[Data for processing]
>>>

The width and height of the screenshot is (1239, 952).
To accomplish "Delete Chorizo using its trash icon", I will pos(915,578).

<<<
>>>

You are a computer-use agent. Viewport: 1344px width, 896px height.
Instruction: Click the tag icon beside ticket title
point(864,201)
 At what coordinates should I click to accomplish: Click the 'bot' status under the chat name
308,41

<<<

[To be done]
Rewrite the part of the material above that opens with the line containing "The width and" and closes with the line containing "I will pos(915,578)." as a numbered list. Include both of those lines and leave out any blank lines.

[Solution for this task]
1. The width and height of the screenshot is (1239, 952).
2. To accomplish "Delete Chorizo using its trash icon", I will pos(915,578).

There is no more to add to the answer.